I wish I could shout from the rooftops the things I’ve done, instead of writing this little confessional. The one thing I hate about my work is the secrecy, the illegality, I suppose you could call it. But I bring joy to lots of people, so why can’t I do it openly?
Let me explain:
As a child, I had a dog, called Spot. When he died, I was devastated; I couldn’t stop crying. My mother (God bless her), seeing how upset I was, took Spot to a taxidermist friend of hers. I will never forget the day when Spot came back. It must have been three or four weeks after he died — I came home from school and saw him standing there on my bed. I knew he wasn’t alive, of course, but he was there, with me again. It was because of that joyful event that I decided to become a taxidermist myself. But it wasn’t until my beloved mother passed away that I found my true calling.
“You did what!” my brother exclaimed.
“Jesus Christ,” Lena cried. “Let’s get out of here, Danny.”
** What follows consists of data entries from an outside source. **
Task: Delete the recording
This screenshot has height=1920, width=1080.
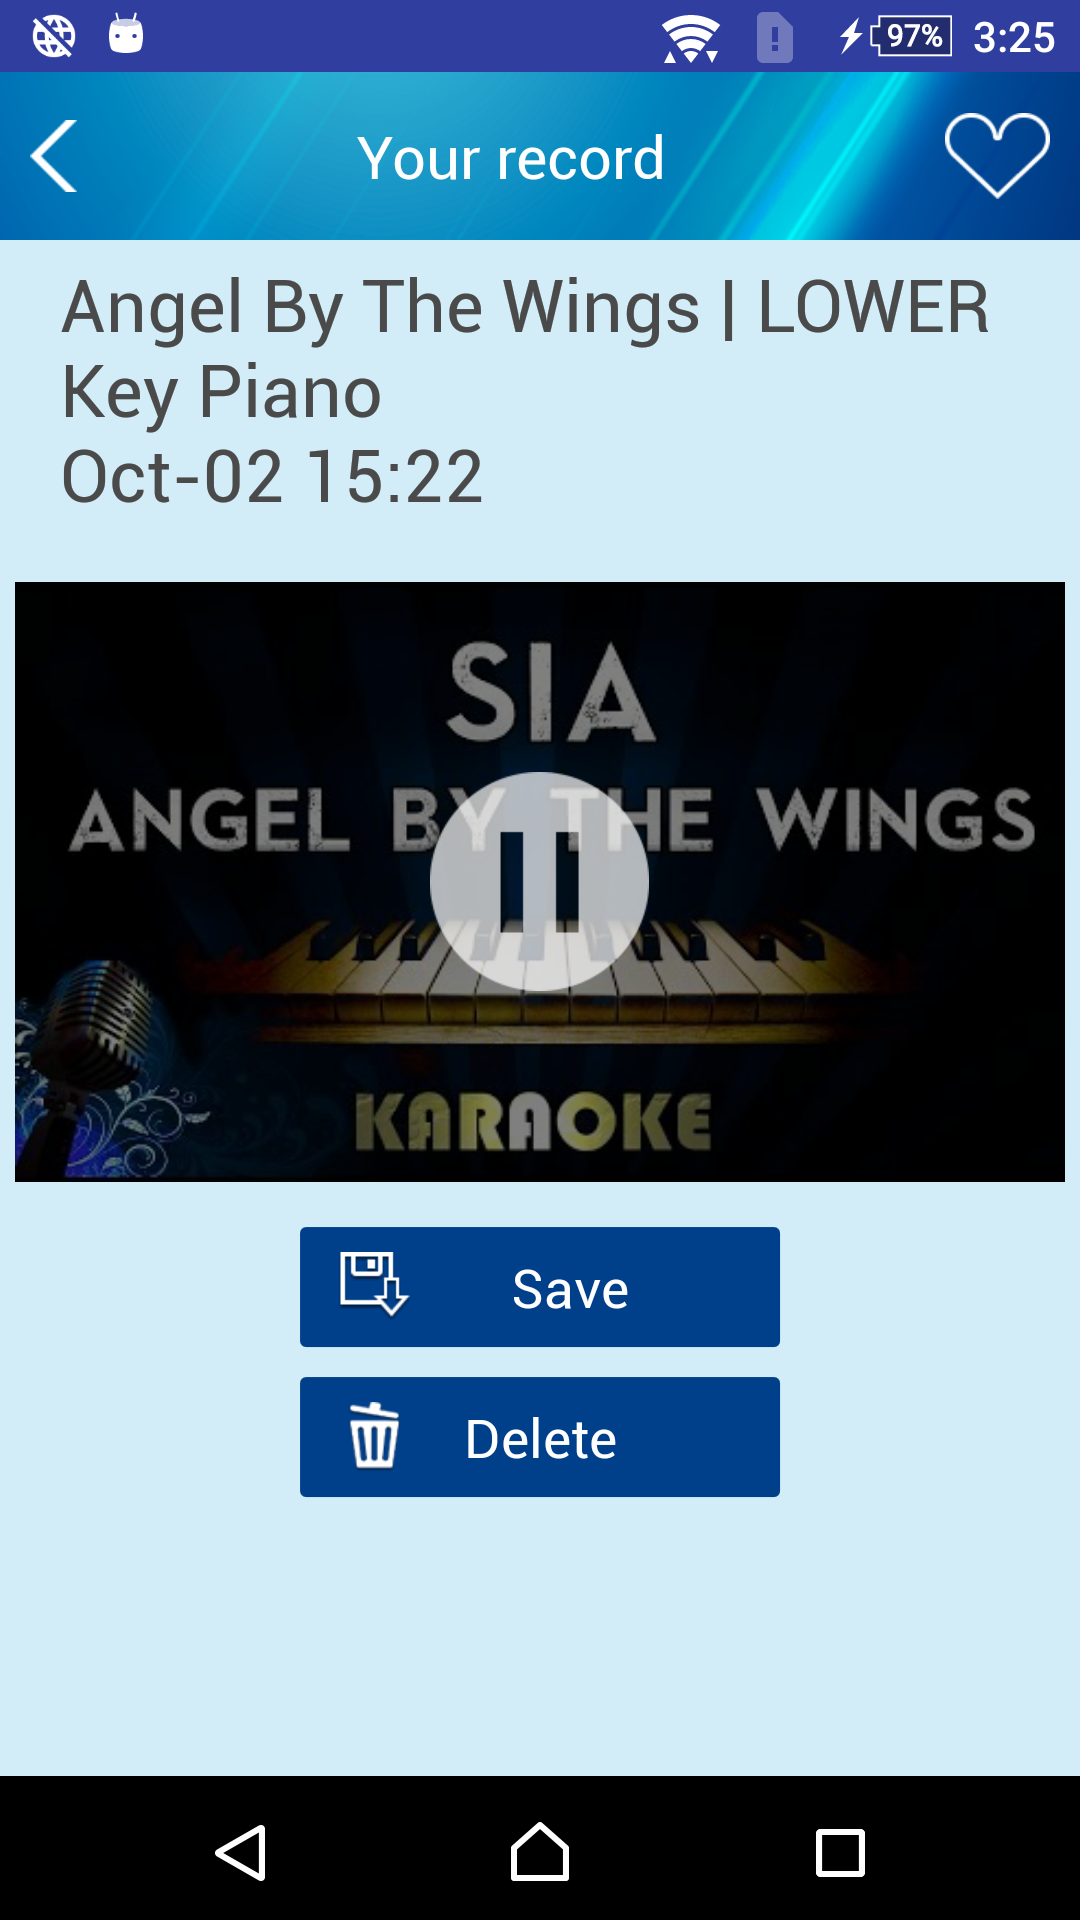Action: (x=540, y=1437)
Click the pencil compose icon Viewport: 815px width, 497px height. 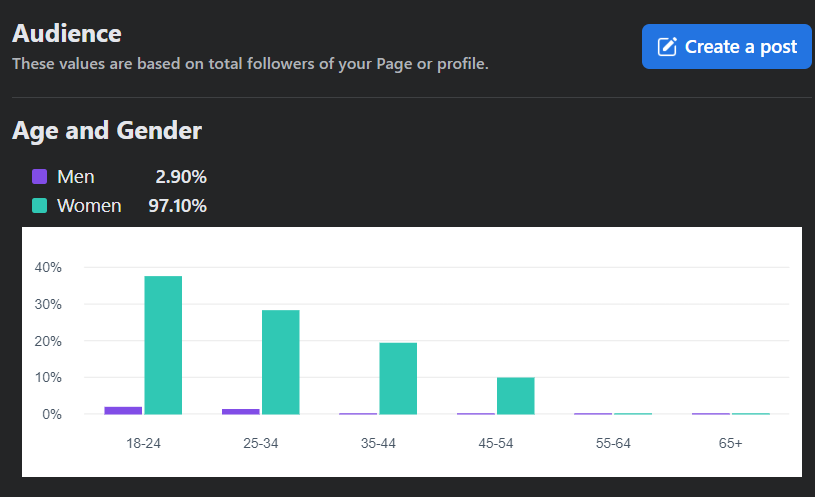[x=667, y=47]
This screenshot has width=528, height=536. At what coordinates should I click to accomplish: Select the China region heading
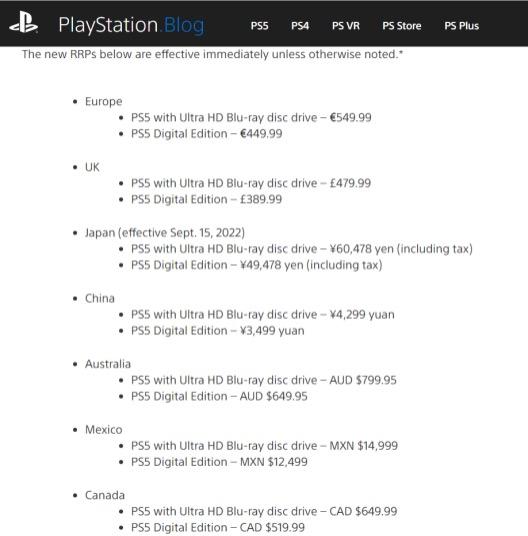pyautogui.click(x=100, y=298)
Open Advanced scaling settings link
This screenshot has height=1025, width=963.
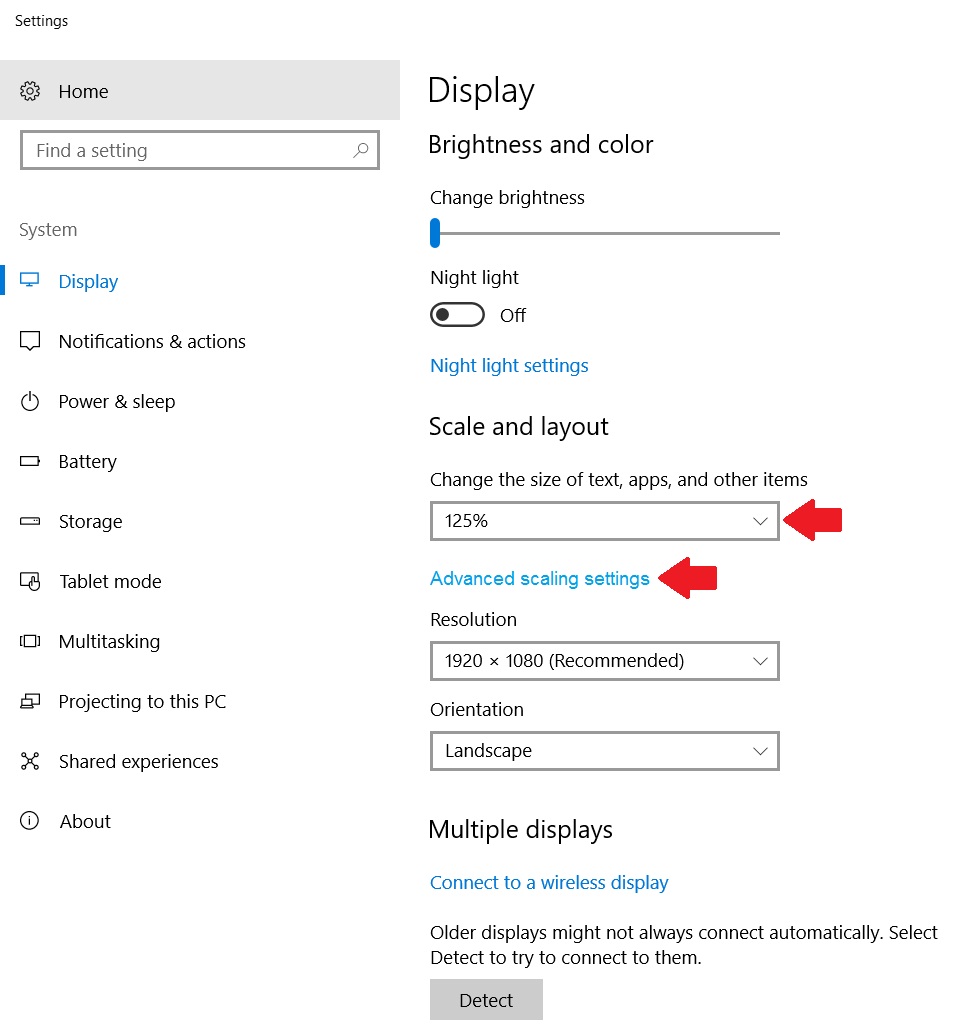tap(539, 579)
“Wait a minute, wait a minute,” he told her before turning back to me: “You told me there was a funeral.”
“Yes, there was — of the entrails.”
“Oh my God,” Lena said. “He’s sick, Danny — he’s really sick.”
Although in retrospect I can understand Lena’s reaction, at the time I thought she was being unnecessarily hysterical. For me, there was nothing strange in what I had done; I was used to disemboweling dead bodies — even though they were usually feathered or four-legged ones.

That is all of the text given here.